2.4 User Interface and Visualization

Visualizations for Open data are an active area of research. IBM [7] created a free visualization tool for user uploaded open data. Cerami et al. [1] enable everybody to explore cancer data visually. Furthermore, open data portal providers, such as opendataportal.at, provide their own visualization tools.
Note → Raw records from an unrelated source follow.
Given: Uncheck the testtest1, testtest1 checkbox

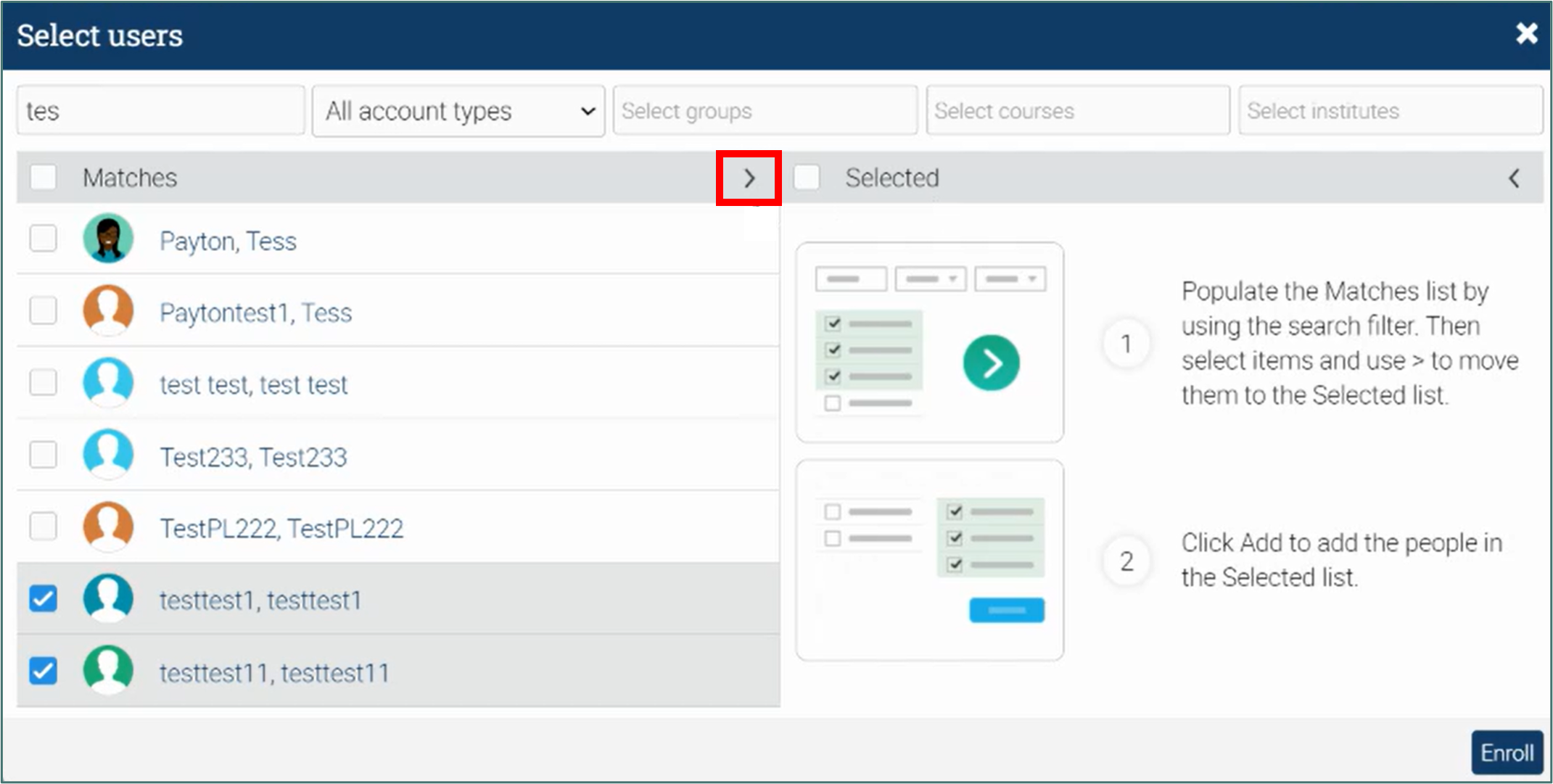Looking at the screenshot, I should coord(44,599).
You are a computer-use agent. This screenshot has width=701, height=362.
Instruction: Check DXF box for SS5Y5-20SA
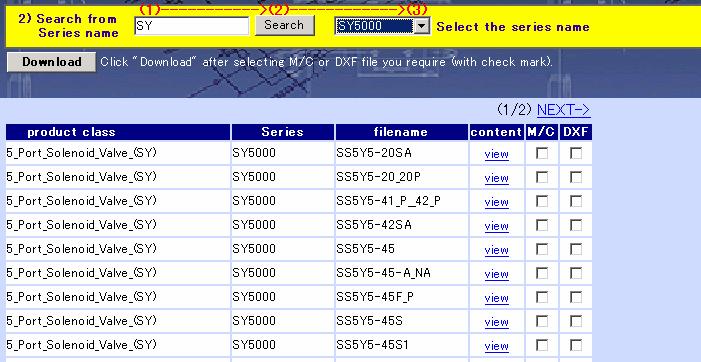[576, 153]
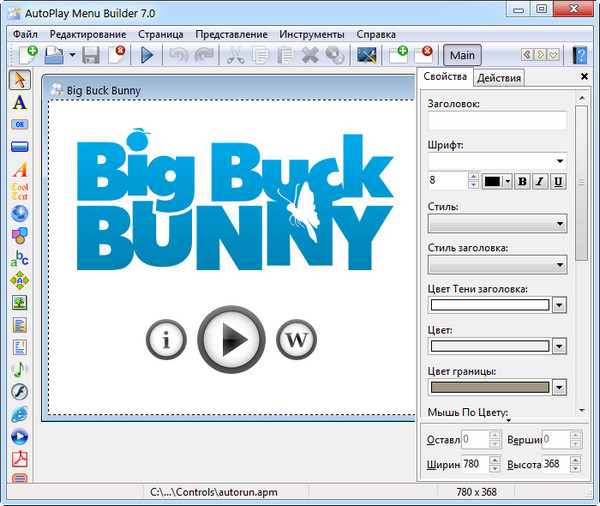The height and width of the screenshot is (506, 600).
Task: Select the arrow pointer tool
Action: click(x=19, y=80)

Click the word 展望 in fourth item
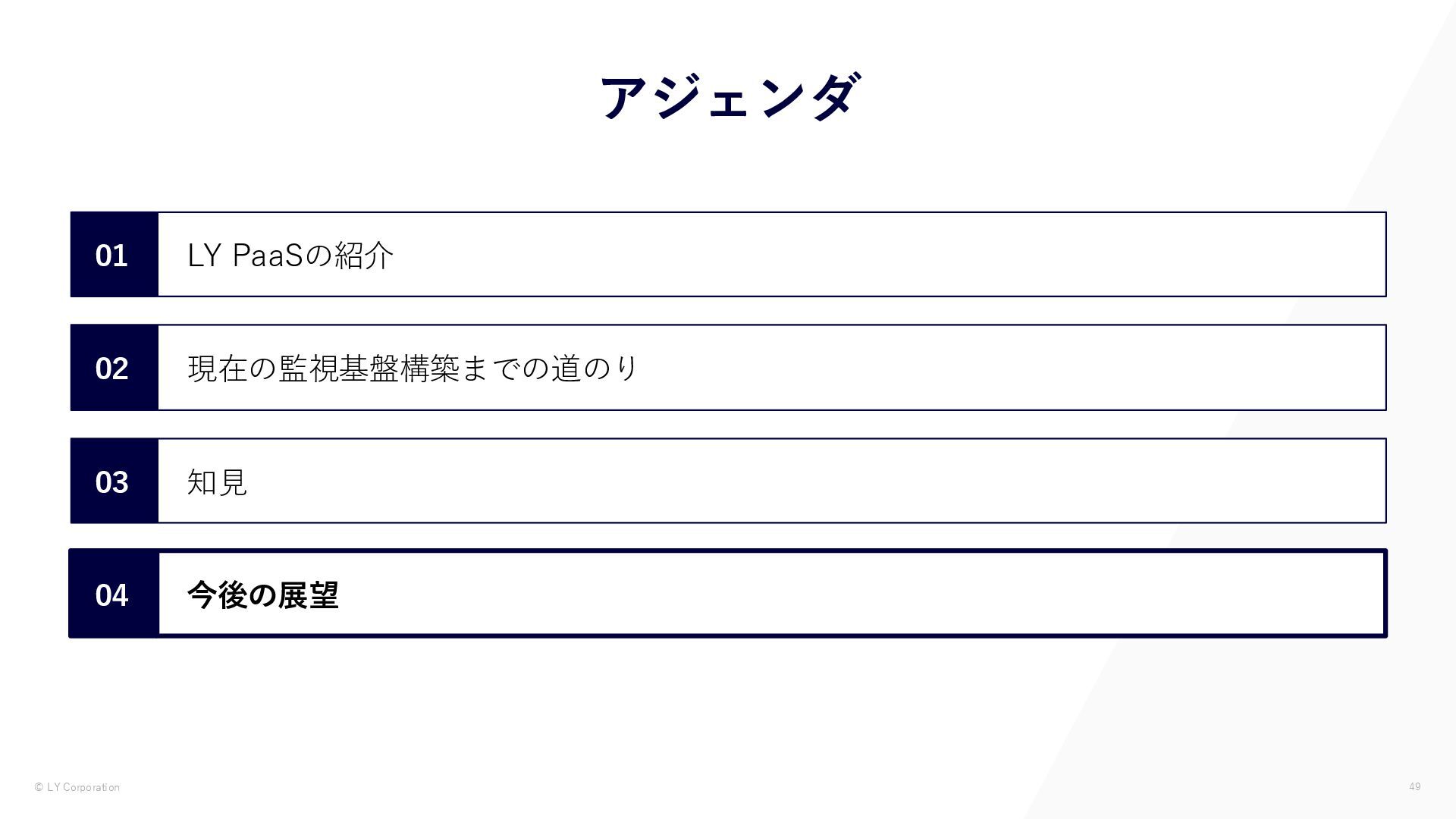tap(308, 595)
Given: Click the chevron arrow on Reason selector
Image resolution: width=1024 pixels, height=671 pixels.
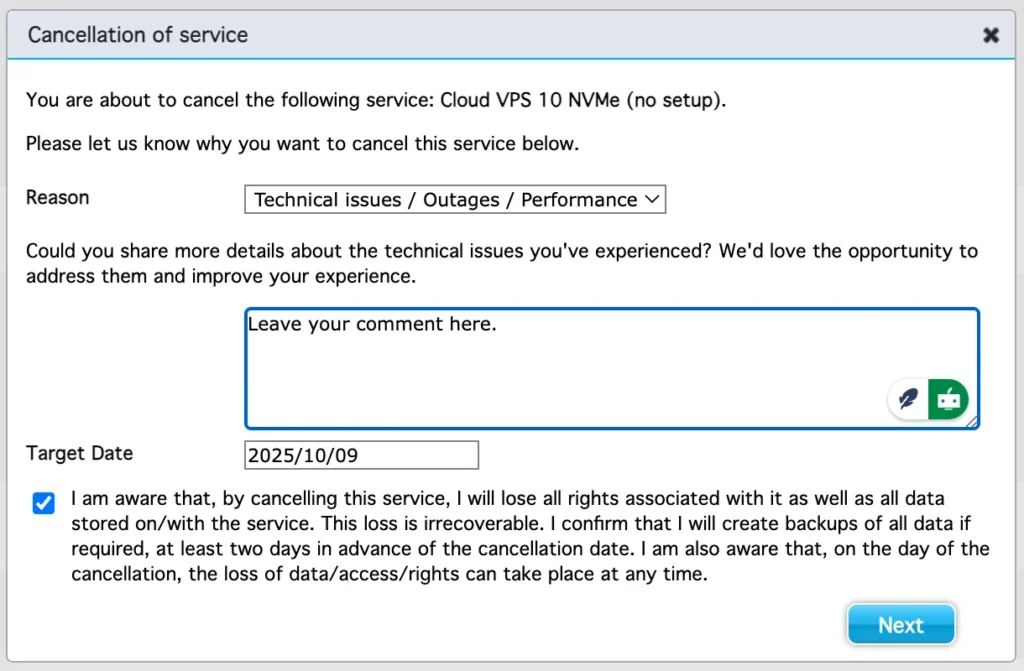Looking at the screenshot, I should pos(652,199).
To enable non-technical users to explore the results of our search API in the context of the nine Austrian federal states, our web application reboting.com parses for categorical and numeric columns and then scans for geo-references and time components that can be visualized on a map or a barchart by the 23degree visualization API.Footnote 8 In theory the amount of visualizations that can be generated is huge. For one visualization type it is the amount of string columns multiplied with the amount of numeric columns. To reduce the space of possible visuals we use the string column with the maximum string length as sum of all rows. To further reduce possible visuals we assigned random colors and for maps we use a fixed distribution for the legend depending on the minimum and maximum of the visualized numeric column. With this approach we generated 6117 visuals for 393 datasets. Out of 1321 results for the nine Austrian federal states, 928 results could not be visualized either because of download/parsing errors, or because of the structure of the data. The example visualization in Fig. 2 illustrates the possibility for users to rate shown visualizations. We save the rating information and plan to use it to evaluate and improve our visual generation process. Furthermore, we are evaluating the use of A/B testing [3] to further improve on our knowledge of visualization preferences. Currently, the user cannot choose a specific dataset and the visualization is limited to a random selection. We chose this random approach to get some initial ratings, which will hopefully shed some light on dataset features that are useful for meaningful visualizations.

Fig. 2.
figure 2

Example visualization by reboting.com: number of families in Styria, Austria. The color indicates the density; details can be displayed by selecting a subregion. (Color figure online)

3 Conclusions and Outlook

Herein, we have presented reboting.com, an interface that allows geo-queries for Austrian federal states and automatically generates visualization of respective open datasets. The geo-labelling of the dataset is based on a base knowledge graph of geo-entities. In future versions of this framework, we plan to integrate information gathered from the user ratings of the visualizations: In case of inadequate representations we will adapt the visualization (i.e. change the input columns). Also, we plan to scale our systems to datasets/data portals worldwide, so that users can query for any geo-entity/location. Complementary, users might benefit from other dimensions such as temporal and topic filters.